With students returning to classes this week, the principal of Stettler elementary and middle schools is optimistic about several

With students returning to classes this week, the principal of Stettler elementary and middle schools is optimistic about several changes geared toward building educated and confident students.

This year, the schools embark on a one-year pilot project for one principal to administer two schools, to help reduce costs in the face of less funding.

“It’s an opportunity to analyze the very best learning environment for students,” said principal Sharon Fischer. “I see this as an administrative change only.”

Under the leadership of Clearview School Division, the dual model was designed to build a team of leaders for both schools.

Despite early opposition, the current administration vows the system can work.

“I don’t see any impact on students and we will continue to offer excellent programming at both schools, boast outstanding achievement results and educational and extracurricular opportunities for all students,” Fischer said.

“We have excellent staff and fantastic students in both schools, which will make for a smooth transition and operations.”

Fischer said she’s pleased that the board will analyze the concept with an independent study by two university students. The division consults with the University of Calgary and the University of Alberta, along with the community.

With 300 students projected for the middle school (6 to 8) this September and 550 elementary students from kindergarten to Grade 5, Fischer will oversee about 850 students.

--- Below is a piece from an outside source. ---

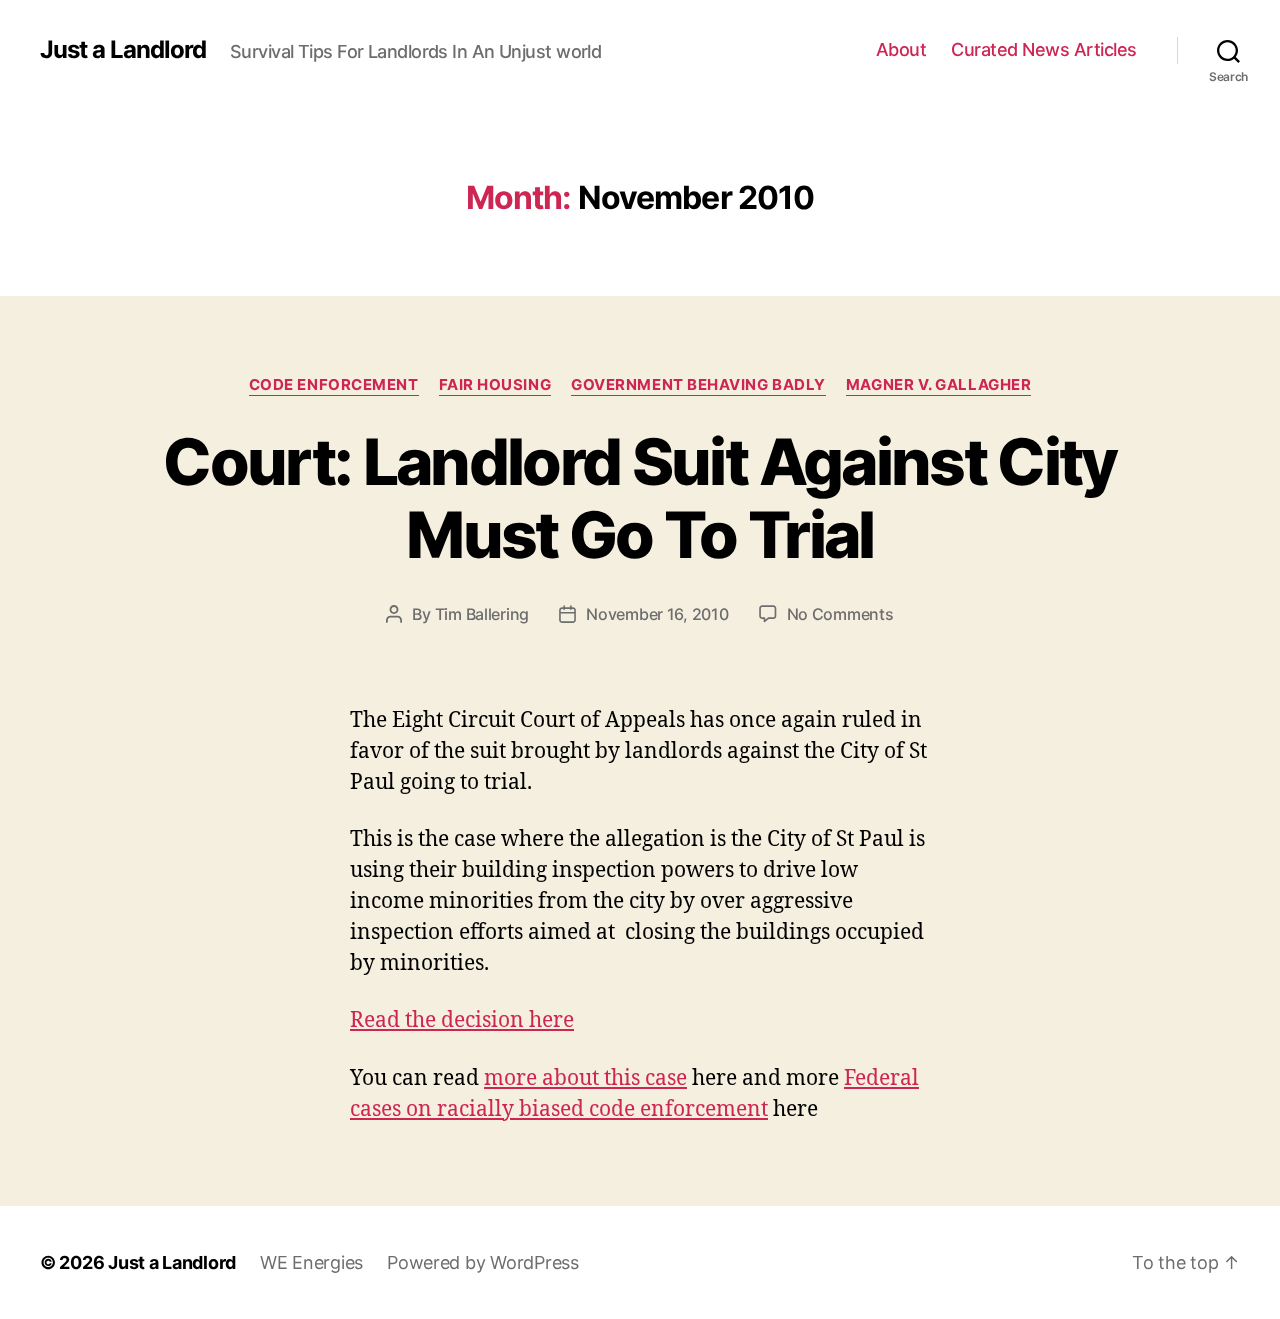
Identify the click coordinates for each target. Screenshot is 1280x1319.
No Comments (840, 614)
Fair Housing (495, 385)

This year, the middle school welcomes two new teachers — David Teasdale from Stettler Outreach School while Luke Peters moves down the hall from William E. Hay Composite High School to teach physical education and Grade 6 classes for language arts and social studies.

Fischer said the current staff at the elementary will be maintained.

She’s also excited about potential for both schools as they pursue the Leader in Me initiative (a program based on Steven Covey’s “7 Habits” success model specifically designed for schools).

“This program adds another level of character building for our student body and all staff being trained,” Fischer said. “It will bring a common language and culture in both schools and all students will benefit from this program.”

To start, 16 classrooms will be participating in the program this school year, and all staff from both schools participate in “7 Habits of Highly Effective People” training this week.

Last Friday, the 16 staff that will institute the program in the new school year received further training in the “Leader in Me” program.

The local Kinettes have offered to sponsor one classroom up to $750 to help with the program.